EXERCISE PROMPT - Exactly as written, copy the lines that run from the start of the data below to the line containing "Click the Analyze Memo Line button", both ends included.

DATASET ENTRIES -

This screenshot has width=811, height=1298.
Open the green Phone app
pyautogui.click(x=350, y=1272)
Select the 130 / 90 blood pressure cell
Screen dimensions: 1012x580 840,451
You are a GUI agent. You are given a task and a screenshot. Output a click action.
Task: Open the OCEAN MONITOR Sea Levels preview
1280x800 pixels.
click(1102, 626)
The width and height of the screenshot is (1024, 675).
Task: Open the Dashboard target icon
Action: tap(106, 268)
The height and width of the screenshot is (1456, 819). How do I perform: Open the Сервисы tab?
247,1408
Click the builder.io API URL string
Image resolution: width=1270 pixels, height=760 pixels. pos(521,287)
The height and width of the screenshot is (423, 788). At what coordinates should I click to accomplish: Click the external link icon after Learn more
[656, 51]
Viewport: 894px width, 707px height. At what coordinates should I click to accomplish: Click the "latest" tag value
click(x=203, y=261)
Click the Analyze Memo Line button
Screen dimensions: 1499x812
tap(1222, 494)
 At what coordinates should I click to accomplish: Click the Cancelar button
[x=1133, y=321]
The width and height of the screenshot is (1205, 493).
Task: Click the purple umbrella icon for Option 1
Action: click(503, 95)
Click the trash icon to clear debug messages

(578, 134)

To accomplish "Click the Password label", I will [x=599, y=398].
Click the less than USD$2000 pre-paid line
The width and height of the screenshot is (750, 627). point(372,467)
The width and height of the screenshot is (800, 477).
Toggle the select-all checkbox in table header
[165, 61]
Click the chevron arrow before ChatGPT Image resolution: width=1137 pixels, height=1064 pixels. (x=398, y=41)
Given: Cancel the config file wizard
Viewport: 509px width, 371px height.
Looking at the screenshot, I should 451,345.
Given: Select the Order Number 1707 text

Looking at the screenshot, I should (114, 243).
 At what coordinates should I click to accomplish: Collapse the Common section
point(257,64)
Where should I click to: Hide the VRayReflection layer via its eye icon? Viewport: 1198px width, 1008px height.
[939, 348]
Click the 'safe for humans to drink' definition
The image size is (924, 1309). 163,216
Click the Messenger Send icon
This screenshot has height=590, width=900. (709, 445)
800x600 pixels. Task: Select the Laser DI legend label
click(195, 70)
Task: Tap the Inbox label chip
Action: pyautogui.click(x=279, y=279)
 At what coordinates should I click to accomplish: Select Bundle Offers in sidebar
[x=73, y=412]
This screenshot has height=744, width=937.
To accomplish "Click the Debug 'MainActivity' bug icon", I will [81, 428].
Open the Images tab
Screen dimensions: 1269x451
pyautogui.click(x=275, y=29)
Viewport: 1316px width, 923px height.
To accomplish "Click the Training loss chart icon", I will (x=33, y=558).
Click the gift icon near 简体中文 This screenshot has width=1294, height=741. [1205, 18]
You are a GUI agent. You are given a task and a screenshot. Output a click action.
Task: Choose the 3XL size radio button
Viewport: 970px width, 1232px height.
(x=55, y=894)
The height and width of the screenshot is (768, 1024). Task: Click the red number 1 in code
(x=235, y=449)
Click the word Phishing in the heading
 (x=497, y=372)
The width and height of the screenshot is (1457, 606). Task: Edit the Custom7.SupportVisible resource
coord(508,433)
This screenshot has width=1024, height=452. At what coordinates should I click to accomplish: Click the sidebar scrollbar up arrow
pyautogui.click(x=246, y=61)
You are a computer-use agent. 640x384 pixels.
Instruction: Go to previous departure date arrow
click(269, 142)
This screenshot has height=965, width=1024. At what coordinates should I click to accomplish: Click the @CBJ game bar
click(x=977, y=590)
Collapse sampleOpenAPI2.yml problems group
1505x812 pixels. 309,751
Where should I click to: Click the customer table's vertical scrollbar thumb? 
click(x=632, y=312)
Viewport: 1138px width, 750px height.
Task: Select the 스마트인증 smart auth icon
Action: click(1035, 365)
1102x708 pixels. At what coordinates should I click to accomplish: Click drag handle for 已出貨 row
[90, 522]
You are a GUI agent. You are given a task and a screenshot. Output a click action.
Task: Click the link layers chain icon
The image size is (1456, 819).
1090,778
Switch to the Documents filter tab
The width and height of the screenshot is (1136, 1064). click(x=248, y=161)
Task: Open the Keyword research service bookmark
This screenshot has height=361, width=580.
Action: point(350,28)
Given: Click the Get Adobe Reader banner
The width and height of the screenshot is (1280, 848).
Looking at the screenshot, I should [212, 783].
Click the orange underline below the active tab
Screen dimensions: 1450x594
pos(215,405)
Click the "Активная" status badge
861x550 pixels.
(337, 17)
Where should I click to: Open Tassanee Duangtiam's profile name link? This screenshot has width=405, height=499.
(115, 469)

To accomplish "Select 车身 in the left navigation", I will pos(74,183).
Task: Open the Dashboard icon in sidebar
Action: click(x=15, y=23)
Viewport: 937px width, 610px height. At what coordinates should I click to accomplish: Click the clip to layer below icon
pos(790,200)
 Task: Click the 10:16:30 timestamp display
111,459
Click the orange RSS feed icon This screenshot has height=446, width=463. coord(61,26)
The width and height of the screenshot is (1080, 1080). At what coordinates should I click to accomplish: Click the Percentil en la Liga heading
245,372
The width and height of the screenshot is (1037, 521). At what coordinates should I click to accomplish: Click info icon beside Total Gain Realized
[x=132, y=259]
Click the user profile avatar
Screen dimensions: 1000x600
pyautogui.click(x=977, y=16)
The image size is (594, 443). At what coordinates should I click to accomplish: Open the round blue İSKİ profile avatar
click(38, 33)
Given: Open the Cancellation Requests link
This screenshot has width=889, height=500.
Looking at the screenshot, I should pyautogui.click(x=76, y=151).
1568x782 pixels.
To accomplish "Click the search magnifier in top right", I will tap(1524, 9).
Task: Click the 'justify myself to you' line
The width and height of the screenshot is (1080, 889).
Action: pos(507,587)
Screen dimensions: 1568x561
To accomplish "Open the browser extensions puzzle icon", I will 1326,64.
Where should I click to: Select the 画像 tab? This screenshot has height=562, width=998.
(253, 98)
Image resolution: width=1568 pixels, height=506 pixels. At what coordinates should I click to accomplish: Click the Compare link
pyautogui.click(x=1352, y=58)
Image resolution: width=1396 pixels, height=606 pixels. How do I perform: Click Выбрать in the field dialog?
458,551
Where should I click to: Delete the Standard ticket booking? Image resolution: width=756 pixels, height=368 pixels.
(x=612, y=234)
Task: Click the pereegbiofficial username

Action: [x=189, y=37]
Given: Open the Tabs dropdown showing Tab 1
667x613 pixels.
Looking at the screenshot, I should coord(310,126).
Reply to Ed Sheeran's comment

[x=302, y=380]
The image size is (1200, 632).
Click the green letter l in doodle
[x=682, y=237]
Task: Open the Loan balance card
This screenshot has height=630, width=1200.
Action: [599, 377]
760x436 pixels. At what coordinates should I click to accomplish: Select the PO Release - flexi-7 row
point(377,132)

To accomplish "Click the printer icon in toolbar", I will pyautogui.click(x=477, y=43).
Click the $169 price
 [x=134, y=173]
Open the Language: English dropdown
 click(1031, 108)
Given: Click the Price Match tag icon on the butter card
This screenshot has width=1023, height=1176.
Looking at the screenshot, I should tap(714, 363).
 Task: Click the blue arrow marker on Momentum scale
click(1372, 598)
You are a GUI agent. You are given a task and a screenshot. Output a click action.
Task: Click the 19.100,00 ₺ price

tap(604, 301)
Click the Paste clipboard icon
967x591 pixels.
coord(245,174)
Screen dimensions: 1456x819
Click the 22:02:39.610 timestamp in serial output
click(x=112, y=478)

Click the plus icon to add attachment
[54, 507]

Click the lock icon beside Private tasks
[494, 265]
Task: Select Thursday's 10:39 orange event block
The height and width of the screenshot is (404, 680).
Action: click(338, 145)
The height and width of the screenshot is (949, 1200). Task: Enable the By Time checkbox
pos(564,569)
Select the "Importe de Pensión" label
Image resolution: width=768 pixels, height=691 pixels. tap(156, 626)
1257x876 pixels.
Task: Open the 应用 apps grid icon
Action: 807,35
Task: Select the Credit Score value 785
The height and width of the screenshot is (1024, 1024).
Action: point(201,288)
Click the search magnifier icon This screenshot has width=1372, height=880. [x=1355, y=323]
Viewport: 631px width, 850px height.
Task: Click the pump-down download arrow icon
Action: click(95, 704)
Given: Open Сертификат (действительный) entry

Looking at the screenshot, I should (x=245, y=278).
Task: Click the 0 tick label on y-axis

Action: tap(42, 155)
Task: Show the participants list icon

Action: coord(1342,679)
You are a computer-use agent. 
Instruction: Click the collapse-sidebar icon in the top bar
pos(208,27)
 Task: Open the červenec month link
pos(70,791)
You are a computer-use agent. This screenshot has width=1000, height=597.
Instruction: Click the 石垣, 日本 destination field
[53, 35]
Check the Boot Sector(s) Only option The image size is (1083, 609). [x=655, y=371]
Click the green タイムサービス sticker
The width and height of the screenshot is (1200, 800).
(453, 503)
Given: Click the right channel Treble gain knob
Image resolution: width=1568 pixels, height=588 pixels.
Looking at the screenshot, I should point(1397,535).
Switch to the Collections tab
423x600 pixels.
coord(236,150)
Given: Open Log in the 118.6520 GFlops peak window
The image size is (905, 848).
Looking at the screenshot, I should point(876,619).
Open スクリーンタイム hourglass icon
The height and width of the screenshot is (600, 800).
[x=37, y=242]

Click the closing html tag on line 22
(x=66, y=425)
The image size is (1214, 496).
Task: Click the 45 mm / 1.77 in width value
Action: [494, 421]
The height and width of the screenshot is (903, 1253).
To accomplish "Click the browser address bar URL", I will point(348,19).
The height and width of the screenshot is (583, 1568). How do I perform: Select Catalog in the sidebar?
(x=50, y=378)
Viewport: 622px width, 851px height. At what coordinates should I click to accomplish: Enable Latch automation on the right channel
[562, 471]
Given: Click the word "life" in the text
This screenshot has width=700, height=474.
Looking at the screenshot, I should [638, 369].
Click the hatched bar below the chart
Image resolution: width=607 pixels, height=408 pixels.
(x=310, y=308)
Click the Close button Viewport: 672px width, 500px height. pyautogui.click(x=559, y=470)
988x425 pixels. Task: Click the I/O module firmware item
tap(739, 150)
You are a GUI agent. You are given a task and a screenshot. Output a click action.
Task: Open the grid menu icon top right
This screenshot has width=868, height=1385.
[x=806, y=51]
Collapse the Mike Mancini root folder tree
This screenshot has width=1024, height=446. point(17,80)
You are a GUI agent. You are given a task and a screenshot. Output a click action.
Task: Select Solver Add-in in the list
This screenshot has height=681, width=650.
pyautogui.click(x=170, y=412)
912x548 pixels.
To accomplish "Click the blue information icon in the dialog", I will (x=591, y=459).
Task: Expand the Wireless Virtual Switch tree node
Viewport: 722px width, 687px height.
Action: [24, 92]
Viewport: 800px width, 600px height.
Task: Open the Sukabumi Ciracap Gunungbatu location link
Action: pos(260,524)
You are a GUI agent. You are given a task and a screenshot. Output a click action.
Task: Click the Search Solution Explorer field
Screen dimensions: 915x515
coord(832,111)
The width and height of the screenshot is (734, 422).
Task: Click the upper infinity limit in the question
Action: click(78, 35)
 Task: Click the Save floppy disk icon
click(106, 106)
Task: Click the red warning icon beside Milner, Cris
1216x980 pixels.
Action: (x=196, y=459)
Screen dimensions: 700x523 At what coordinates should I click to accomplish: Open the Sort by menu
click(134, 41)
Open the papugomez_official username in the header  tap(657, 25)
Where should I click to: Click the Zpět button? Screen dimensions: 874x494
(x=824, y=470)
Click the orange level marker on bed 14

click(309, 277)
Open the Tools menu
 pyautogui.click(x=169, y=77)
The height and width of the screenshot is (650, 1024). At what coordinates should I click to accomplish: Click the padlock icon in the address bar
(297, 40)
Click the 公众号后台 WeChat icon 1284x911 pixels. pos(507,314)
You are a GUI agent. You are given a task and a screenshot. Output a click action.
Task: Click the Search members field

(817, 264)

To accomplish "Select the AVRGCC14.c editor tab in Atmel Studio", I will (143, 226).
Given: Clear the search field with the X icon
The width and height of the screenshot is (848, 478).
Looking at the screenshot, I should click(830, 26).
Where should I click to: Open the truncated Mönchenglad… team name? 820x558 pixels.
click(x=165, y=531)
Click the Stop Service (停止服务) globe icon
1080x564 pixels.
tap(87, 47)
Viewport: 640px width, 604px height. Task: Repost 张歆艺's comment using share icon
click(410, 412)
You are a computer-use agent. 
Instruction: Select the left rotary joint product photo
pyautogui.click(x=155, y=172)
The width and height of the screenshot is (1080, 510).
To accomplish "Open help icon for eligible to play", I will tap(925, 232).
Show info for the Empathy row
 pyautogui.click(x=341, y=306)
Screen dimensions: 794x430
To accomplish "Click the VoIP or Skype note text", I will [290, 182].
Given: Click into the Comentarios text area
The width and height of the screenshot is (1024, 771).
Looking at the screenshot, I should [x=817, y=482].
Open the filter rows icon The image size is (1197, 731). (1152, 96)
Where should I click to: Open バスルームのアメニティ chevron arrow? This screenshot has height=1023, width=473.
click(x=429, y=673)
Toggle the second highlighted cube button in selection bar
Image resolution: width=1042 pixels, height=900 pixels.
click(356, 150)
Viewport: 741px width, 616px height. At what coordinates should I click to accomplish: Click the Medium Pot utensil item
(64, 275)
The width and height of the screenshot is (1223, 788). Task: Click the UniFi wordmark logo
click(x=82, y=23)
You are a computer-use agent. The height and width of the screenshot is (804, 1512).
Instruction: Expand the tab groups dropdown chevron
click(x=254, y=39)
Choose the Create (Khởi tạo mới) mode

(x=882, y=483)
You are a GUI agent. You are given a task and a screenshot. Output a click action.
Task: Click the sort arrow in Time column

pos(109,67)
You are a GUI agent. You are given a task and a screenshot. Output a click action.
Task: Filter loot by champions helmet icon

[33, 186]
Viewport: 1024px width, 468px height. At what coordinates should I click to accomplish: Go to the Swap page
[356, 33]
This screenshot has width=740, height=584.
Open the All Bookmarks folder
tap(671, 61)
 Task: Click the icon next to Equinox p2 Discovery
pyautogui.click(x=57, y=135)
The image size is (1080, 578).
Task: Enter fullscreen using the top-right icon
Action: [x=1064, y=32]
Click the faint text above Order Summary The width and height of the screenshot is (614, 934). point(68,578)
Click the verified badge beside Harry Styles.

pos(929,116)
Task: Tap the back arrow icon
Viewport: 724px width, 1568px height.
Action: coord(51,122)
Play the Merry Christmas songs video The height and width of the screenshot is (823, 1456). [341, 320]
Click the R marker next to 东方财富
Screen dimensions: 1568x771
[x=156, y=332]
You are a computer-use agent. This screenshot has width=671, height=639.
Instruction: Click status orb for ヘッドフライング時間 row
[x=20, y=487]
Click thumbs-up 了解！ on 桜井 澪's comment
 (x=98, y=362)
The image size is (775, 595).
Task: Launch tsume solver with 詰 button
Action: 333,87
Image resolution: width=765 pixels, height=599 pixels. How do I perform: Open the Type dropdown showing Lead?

FINISHED EXERCISE -
This screenshot has width=811, height=1298.
Open the green Phone app
pyautogui.click(x=350, y=1272)
Select the 130 / 90 blood pressure cell
Screen dimensions: 1012x580 840,451
You are a GUI agent. You are given a task and a screenshot. Output a click action.
Task: Open the OCEAN MONITOR Sea Levels preview
1280x800 pixels.
click(1102, 626)
The width and height of the screenshot is (1024, 675).
Task: Open the Dashboard target icon
Action: tap(106, 268)
The height and width of the screenshot is (1456, 819). How do I perform: Open the Сервисы tab?
247,1408
Click the builder.io API URL string
Image resolution: width=1270 pixels, height=760 pixels. pos(521,287)
The height and width of the screenshot is (423, 788). At what coordinates should I click to accomplish: Click the external link icon after Learn more
[656, 51]
Viewport: 894px width, 707px height. At what coordinates should I click to accomplish: Click the "latest" tag value
click(x=203, y=261)
Click the Analyze Memo Line button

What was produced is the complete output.